Wall Street Fines For Misleading Investors. Regulators began meeting with Wall Street investment firms Friday to discuss fines, reportedly totaling more than $1 billion, for misleading investors with poor research.
Firms will be given ranges of impending fines during meetings Friday and next Monday and Tuesday with New York state Attorney General Eliot Spitzer’s office, the Securities and Exchange Commission and other regulatory groups, a source close to the talks told The Associated Press Friday.
conflicts between firms
The final fine levels will depend in some cases on the willingness of companies to implement changes to prevent future investment advice abuses and conflicts between firms’ stock analyses and their investment-banking business, the source said.

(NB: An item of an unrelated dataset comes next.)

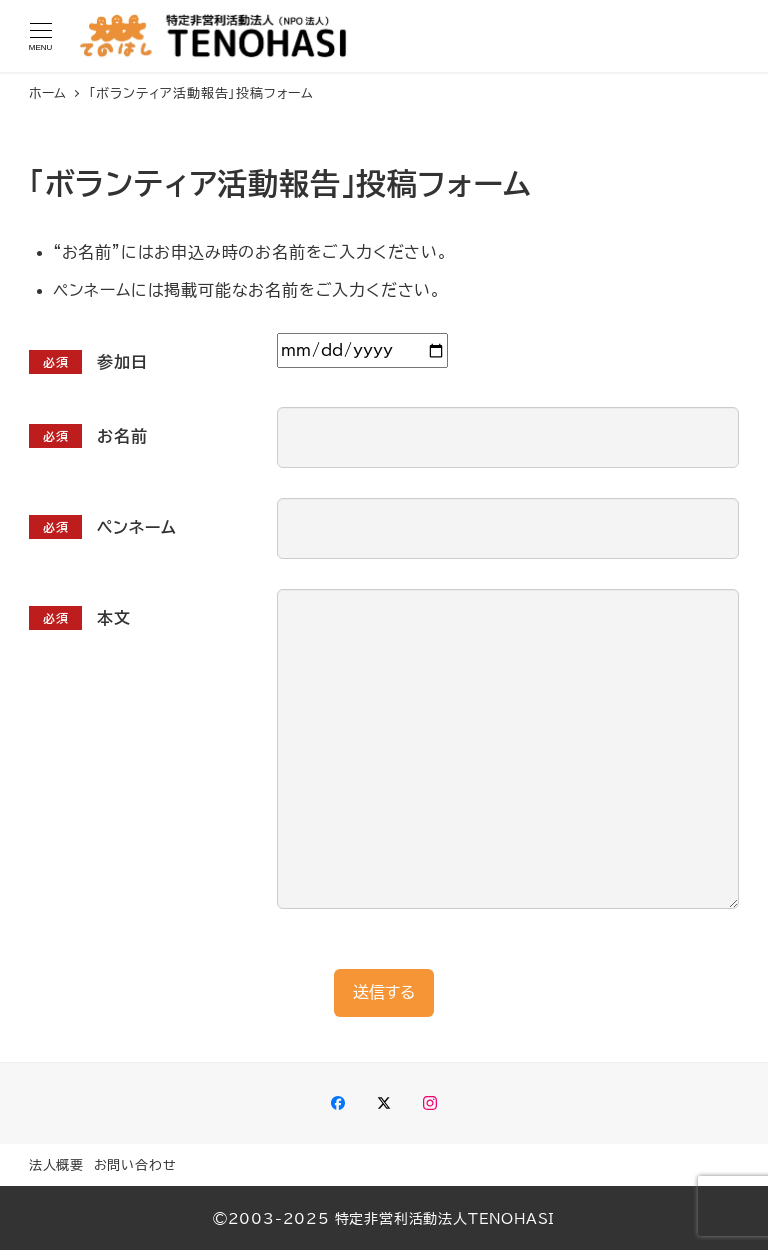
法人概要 (56, 1165)
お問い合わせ (135, 1165)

The Wall Street Journal first reported Friday the fines could total more than $1 billion. Citigroup faces an assessment of more than $500 million and Credit Suisse First Boston will be fined about $200 million, the Journal reported.
Several other major securities firms, including Goldman Sachs Group, Morgan Stanley, Lehman Brothers Holdings Inc., Deutsche Bank AG, UBS AG and Bear Stearns, are facing fines of about $75 million each, according to the newspaper.
“They’ll be told a dollar range which will correspond to the range they’ll have to pay,” the source told the AP. “It’s not the final word on what the fines will be, but it is a sense of what the exposure will be.”
In May, Merrill Lynch & Co. agreed to a settlement with Spitzer’s office that included a $100 million fine and the separation of its analysts from its investment and banking operation.
Smaller firms including U.S. Bancorp Piper Jaffray will face smaller fines because unlike Citigroup, they cannot bear a fine of hundreds of millions of dollars, the source told the AP.
A spokeswoman from Piper Jaffray told the Wall Street Journal that “based on everything we know, the findings from the regulators would not be characterized as egregious.”
In addition to regulators from Spitzer’s office and the SEC, officials from the New York Stock Exchange and the National Association of Securities Dealers are also involved in discussions about fines this week and next with investment firms.
The discussions could be a final step in ending the Wall Street conflicts that Spitzer has said cost countless small investors millions of dollars. Investors were advised to buy stocks that analysts privately derided in order to bolster the stocks’ value and lure the companies as investment banking clients.